YOUR TASKS:
1) Return the part of the passage on Tristram Shandy from "As a narrator, Tristram" up to and including "he describes them.".
2) Answer these questions using the passage on Tristram Shandy:
(a) Which work from 1614 is quoted for the definition of a gentleman as someone descended from noble parentage?
(b) Whose theory and whose methodology are combined in "Thing Theory"?
(c) Who is named as an example of someone not considered a gentleman?

As a narrator, Tristram Shandy has the unique ability to draw the ire of his readers through his continual tangents and broken promises. In doing so, however, Tristram does provide the reader with some important insights to his understanding (and opinions) on what it means to be a gentleman. This understanding is seemingly coloured by his focus on various objects, and the detail with which he describes them.

In Monday’s Pecha Kucha presentation, I will argue that the associations that these objects create, when deconstructed into their constituent parts, things and ideas, illuminate Tristram’s conceptions (opinions) of what it means to be a gentleman in the mid-18th Century. In order to effectively discuss Tristram’s conception of gentlemanliness, I will need to cover two important points: first, the definition of a “gentleman” in the first half of the 18th Century, and second, “Thing Theory” as a combination of the theory of Bill Brown and the methodology of Elaine Freedgood.

The definition of a gentleman was equally as elusive in the 18th Century as it is today: there are gentlemanly actions, and certain ideas associated with the concept of being a gentleman, but who is and is not a gentleman is not clearly outlined. In England, it was generally agreed, for a time, that a gentleman was “both discended from truly Noble Parentage, and withal following their steps, or adding to their Name, is the that may lawfully glorie in his Title” (John Selden, Titles of Honour, 1614). However, an additional definition also existed: “the Gentle-Man will treat every Man with due Respect, and will be friendly, yielding, condescending, obliging, and ready to do a Kindness” (Nathaniel Appleton, Faithful Ministers of Christ, 1743). It is therefore unclear who could be considered a gentleman, and by what method the distinction would be made.

In attempting to grapple with this question, Tristram seems to turn to the presence of objects in the lives of those whom he considers to be gentlemen (i.e. his father and Uncle Toby) and those whom are not considered gentlemen (i.e. Corporal Trim). To the modern reader, seemingly ordinary objects, such as hats, books and eyeglasses, have no specific meaning. However, to an 18th Century reader, certain objects invoke a sense of wealth and class, based on the historical context. These objects can, and must be deconstructed into their constituent parts to understand the meaning that Tristram intends for his readers to see.

DATA EXTRACT:
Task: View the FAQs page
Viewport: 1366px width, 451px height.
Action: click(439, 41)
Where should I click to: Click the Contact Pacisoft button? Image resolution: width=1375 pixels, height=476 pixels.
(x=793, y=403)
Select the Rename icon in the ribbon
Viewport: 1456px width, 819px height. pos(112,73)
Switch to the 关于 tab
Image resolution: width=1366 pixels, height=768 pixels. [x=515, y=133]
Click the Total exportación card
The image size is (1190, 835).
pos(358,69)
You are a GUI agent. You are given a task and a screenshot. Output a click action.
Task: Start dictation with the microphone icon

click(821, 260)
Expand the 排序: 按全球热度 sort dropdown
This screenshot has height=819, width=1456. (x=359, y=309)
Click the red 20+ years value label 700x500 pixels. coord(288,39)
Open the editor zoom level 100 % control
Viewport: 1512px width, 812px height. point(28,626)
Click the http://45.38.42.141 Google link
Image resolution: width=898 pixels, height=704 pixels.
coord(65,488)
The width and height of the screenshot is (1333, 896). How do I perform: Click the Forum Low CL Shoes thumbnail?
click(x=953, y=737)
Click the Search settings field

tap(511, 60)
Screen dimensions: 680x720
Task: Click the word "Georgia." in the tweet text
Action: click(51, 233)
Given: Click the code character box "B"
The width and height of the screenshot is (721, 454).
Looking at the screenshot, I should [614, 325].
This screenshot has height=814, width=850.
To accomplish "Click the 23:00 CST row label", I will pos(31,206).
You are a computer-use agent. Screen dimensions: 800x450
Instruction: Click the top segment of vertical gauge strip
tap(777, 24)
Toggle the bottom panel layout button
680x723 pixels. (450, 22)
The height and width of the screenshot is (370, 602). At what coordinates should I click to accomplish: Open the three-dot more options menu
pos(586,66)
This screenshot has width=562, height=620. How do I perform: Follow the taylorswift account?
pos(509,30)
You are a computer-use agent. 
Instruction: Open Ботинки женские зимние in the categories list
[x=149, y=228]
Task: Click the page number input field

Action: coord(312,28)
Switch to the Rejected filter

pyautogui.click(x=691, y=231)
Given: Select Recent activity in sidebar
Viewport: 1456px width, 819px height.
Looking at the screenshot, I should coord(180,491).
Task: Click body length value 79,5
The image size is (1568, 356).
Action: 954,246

FINAL ANSWERS:
1)
As a narrator, Tristram Shandy has the unique ability to draw the ire of his readers through his continual tangents and broken promises. In doing so, however, Tristram does provide the reader with some important insights to his understanding (and opinions) on what it means to be a gentleman. This understanding is seemingly coloured by his focus on various objects, and the detail with which he describes them.

2)
(a) Titles of Honour, by John Selden
(b) The theory of Bill Brown and the methodology of Elaine Freedgood
(c) Corporal Trim